Le 22 janvier 2026, le tribunal de commerce de Bobigny statuant en référé a été saisi par une société de financement locatif. Celle-ci réclamait le paiement de loyers impayés et la restitution d’un copieur à une société d’import-export défaillante. La question centrale portait sur le caractère non sérieusement contestable de l’obligation de paiement après résiliation du contrat.
Le juge a fait droit à la demande en constatant la résiliation du contrat et en condamnant la locataire à verser une provision. Il a également ordonné la restitution du matériel sous astreinte de fait.
La validité de la clause résolutoire et son effet immédiat.
Le juge a estimé que la clause résolutoire insérée au contrat avait produit son effet de plein droit. Il relève que la mise en demeure du 13 mai 2025, bien que non réclamée, a été régulièrement notifiée. Il constate que la seconde lettre du 25 juin 2025 a également été avisée sans réclamation. Dès lors, la résiliation est acquise à cette date sans qu’aucune contestation sérieuse ne soit élevée.
La valeur de cette solution est de rappeler l’efficacité des clauses résolutoires en matière contractuelle. Elle confirme que le défaut de retrait du pli recommandé n’empêche pas la résiliation de jouer. La portée est de sécuriser les créanciers professionnels face à des débiteurs qui se soustraient à la réception des courriers.
Le montant de l’indemnité contractuelle de résiliation.
Le juge a alloué une provision de 18 349,50 euros correspondant aux loyers à échoir et à une pénalité de 5 %. Il a considéré que cette clause, prévue à l’article 12 des conditions générales, était opposable. Il a précisé que “les sommes provisionnelles suivantes majorées des intérêts au taux légal” étaient dues sans contestation sérieuse (Motifs).
La valeur de cette décision est de valider le mécanisme de l’indemnité de résiliation en référé. Elle souligne que le juge des référés peut accorder une provision dès lors que l’obligation n’est pas sérieusement contestable. La portée est de renforcer l’effectivité des clauses pénales dans les contrats de location financière.
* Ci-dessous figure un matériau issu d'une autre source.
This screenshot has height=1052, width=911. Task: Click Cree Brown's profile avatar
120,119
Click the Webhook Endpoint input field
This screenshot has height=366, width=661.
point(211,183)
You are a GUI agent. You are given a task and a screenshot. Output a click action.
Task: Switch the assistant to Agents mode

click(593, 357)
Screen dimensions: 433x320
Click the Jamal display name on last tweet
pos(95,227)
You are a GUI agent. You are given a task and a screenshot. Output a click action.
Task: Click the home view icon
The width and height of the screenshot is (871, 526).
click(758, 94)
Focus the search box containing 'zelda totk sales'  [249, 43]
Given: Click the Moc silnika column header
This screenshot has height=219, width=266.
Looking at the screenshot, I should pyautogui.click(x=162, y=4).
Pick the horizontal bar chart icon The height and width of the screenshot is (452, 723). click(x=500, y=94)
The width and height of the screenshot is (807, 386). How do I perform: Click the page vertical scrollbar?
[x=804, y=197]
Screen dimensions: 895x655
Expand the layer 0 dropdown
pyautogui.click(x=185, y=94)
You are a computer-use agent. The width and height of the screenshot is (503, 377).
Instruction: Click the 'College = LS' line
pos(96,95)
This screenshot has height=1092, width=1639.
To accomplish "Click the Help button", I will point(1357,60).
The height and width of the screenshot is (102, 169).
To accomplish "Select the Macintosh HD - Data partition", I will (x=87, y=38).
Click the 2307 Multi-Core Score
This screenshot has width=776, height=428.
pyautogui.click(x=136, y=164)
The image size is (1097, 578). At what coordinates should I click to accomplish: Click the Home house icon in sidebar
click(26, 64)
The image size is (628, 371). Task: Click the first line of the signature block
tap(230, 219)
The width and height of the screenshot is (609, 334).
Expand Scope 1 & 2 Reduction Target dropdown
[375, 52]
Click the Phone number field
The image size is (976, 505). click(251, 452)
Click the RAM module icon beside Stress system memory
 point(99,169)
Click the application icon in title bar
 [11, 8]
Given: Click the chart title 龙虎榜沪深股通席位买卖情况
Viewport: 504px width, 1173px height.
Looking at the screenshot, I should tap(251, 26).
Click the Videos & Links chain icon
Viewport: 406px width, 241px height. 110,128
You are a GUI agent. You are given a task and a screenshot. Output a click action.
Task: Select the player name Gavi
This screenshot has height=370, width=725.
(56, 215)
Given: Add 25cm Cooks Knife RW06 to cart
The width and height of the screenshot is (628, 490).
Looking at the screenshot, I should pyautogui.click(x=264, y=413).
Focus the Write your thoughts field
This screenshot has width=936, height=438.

Le droit de reprise du matériel loué.
Le juge a ordonné la restitution du copieur aux frais et risques de la locataire défaillante. Il a autorisé la société de crédit-bail à appréhender le bien en tous lieux, avec le concours de la force publique si nécessaire. Cette mesure repose sur l’article 13 du contrat qui prévoit cette restitution en cas de résiliation.
La valeur de cette solution est de garantir au bailleur un droit de reprise efficace, même en l’absence de comparution du débiteur. Elle illustre la force exécutoire des clauses contractuelles en référé. La portée est de dissuader les locataires de conserver le bien après la rupture du contrat.